É bem visível a incoerência que muitos “fiéis” vivem hoje em relação ao Sagrado. Essas pessoas relacionam-se com a fé como se estivessem num supermercado onde se coloca no carrinho de compras somente aquilo que lhes interessa: “eu gosto da missa do padre fulano”, “eu só vou naquela igreja tal”, “se falar de política eu saio da missa”, etc. Também há aqueles que se sentam num banco de igreja como se estivessem num cinema: assisti, sorri, chora e se vai, apenas com nostalgia dos sentimentos amaciados e a consciência tranqüila de ter consumido mais um produto bom, mas sem assumir cumplicidade com a comunidade. Isso acontece desde o “fiel mascate” - que é aquele que negocia com um santo a troca de favores - até aquele que pensa que os sacramentos e sacramentais dispensados por Deus na sua Igreja é um produto de compra. Assim, não será espantoso se algum dia alguém resolver reclamar no PROCOM a não entrega da “Graça” solicitada.
Todo cidadão tem seus direitos e deveres como consumidor. Contudo, a diferença está naquilo é produto e aquilo que é Graça. A fé não é produto e o fiel não é negociante. Aliás, o fundamento do Evangelho está explícito na gratuidade da Encarnação onde Deus, por amor e só por amor, resolve salvar e “colorir” a vida de cada pessoa. A Graça é um favor que se obtém de Deus, não pelos méritos, mas por puro amor e bondade Dele mesmo. Hoje quase tudo é comercializável seguindo a lei do comércio e as pessoas tendem a relacionar como consumidores de favores divinos.

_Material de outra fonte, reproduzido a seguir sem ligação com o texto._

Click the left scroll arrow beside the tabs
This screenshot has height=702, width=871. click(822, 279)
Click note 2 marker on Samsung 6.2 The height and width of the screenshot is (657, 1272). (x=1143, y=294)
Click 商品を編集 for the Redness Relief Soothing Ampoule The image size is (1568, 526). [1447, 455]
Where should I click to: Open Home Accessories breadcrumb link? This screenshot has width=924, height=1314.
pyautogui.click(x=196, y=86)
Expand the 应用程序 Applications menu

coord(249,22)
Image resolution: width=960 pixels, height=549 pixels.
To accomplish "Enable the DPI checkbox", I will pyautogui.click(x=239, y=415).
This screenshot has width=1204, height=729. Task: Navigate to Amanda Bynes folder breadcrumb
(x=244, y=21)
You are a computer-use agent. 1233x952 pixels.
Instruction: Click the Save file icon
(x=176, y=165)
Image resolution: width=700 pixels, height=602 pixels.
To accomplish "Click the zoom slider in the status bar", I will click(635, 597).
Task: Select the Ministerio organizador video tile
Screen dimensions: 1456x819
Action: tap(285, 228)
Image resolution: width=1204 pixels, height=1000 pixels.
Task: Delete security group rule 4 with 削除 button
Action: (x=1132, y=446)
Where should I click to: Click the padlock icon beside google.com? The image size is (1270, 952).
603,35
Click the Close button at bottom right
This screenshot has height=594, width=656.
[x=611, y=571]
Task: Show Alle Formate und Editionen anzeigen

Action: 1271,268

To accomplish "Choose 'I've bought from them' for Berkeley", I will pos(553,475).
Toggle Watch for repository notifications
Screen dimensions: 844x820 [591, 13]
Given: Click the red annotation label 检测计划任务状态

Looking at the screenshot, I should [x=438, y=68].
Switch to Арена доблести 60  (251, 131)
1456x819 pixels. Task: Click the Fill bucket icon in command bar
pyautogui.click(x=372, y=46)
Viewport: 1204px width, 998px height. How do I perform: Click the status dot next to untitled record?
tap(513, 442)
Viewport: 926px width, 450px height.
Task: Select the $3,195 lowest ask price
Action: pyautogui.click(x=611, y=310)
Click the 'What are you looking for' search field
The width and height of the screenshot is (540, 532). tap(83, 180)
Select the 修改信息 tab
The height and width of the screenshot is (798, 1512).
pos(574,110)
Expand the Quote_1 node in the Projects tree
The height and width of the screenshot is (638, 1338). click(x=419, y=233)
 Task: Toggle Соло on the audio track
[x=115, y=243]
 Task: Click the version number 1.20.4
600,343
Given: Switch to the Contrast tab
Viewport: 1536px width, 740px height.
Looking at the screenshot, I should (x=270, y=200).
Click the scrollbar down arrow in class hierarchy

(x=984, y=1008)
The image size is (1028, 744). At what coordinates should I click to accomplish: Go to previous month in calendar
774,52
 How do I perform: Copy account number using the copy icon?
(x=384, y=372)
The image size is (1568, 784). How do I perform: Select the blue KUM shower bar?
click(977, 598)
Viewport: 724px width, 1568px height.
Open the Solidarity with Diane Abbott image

Até mesmo a caridade corre o risco de parecer troca: “eu dou ao pobre para que Deus me dê também”. Contudo, até mesmo aquilo que se oferece como caridade não lhe pertence, mas “tudo é do Pai”.

A fé verdadeira revela que a vida e tudo que a concerne é Dom de Deus. Não é preciso pagar para que Deus nos ouça. Uma das grandes diferenças que o Povo de Israel descobriu entre Javé e os deuses pagãos é que o Senhor é o único que entra na história da humanidade sem pedir-lhe nada em troca (cf. Dt 4, 31-39). É claro que a Graça não rejeita o esforço para melhorar a vida e a gratidão para retribuir no irmão o bem que Deus faz.
Em seus princípios fundamentais, o cristão deve mostrar que sua relação com o mundo e com o Sagrado é diferente dos costumes da sociedade de consumo. O risco de transformar as relações em unidade monetária é grande: é mais fácil pagar a diversão do filho do que se divertir com ele; é mais fácil pagar por aquilo que não lhe exige correspondência de afeto e gentileza. Porém, o essencial – o amor - nunca poderá ser vendido e, aliás, ele só ganha sentido quando ele é doação total e desinteressada (quando ele se torna ágape).
Devido relação de consumo no âmbito do Sagrado, elementos essenciais da fé católica são ameaçados de serem mal compreendidos. Tomemos como exemplo a Eucaristia: ela é o ápice da vida da Igreja, mas sem a Igreja, como elemento isolado, ela pode ser compreendida como amuleto. Por isso, tudo que se diz e se crê na Eucaristia aponta para o profundo mistério do amor de Deus que se potencializa no evento pascal (Encarnação, Paixão, Morte e Ressurreição de Jesus). Também a intercessão dos santos, desvinculada da fé na indispensável bondade de Deus, é mais ou menos como cruzar os dedos na hora do pênalti (superstição).

A solução do pragmatismo e materialismo não é unilateral. É verdade que as paróquias e movimentos devem contribuir para a explicitação da gratuidade cristã. Contudo, cabe a cada cristão buscar viver, não só na igreja, mas também na rua, no trabalho e em casa uma relação verdadeiramente gratuita que ultrapassa a relação obstinada de perdas e ganhos e transpõe-se para uma relação de doação, onde o fundamento da caridade seja a razão principal.

Nossa fé é algo além do material, mas dizemos que ela também se materializa nas obras de misericórdia. Nossa fé é também “matéria” nas mãos calejadas que trabalham dignamente, é pão partilhado para a mesa do faminto, é sorriso no rosto do persistente, são as lágrimas nos olhos do solidário. Aquele que pratica tais obras sabe que pertence a Deus o bem compartilhado e, nesse caso, a relação não é de posse, é de doação. Nesse caso, não vale reclamar, pois “o cliente não tem a razão”.